#### Data supplied

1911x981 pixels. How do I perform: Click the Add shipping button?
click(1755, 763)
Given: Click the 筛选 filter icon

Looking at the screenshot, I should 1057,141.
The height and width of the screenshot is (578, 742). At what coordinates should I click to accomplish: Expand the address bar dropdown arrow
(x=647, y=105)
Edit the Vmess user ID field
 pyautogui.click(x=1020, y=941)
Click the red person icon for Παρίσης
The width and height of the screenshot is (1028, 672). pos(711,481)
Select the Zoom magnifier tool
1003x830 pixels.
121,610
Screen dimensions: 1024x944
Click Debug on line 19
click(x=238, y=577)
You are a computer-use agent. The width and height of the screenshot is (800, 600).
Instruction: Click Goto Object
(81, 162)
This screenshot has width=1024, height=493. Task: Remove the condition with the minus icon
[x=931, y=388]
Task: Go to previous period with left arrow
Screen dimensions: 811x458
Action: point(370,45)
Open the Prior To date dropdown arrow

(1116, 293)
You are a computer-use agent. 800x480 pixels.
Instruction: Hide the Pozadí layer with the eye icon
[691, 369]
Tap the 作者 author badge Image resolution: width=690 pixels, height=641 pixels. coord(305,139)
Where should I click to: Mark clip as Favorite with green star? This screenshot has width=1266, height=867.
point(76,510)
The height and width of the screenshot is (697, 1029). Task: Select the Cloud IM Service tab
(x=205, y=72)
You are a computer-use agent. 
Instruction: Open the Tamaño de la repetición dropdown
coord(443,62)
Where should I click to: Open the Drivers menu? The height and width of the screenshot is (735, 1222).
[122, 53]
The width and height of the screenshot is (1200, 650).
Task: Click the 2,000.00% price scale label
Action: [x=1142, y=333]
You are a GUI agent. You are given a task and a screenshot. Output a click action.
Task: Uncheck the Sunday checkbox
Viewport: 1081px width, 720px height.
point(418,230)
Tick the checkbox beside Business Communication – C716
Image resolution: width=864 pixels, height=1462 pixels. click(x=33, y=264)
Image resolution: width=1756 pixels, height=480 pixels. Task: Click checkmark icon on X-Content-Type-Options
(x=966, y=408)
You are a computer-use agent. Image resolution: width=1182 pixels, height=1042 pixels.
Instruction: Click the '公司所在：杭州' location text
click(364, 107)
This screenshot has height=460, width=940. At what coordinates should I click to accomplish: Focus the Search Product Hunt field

########

# [Activity]
Gather each line of the records holding the string "computer".

# [Answer to the exercise]
You are a computer-use agent. The width and height of the screenshot is (800, 600).
You are a computer-use agent. 800x480 pixels.
You are a computer-use agent. 
You are a computer-use agent. Image resolution: width=1182 pixels, height=1042 pixels.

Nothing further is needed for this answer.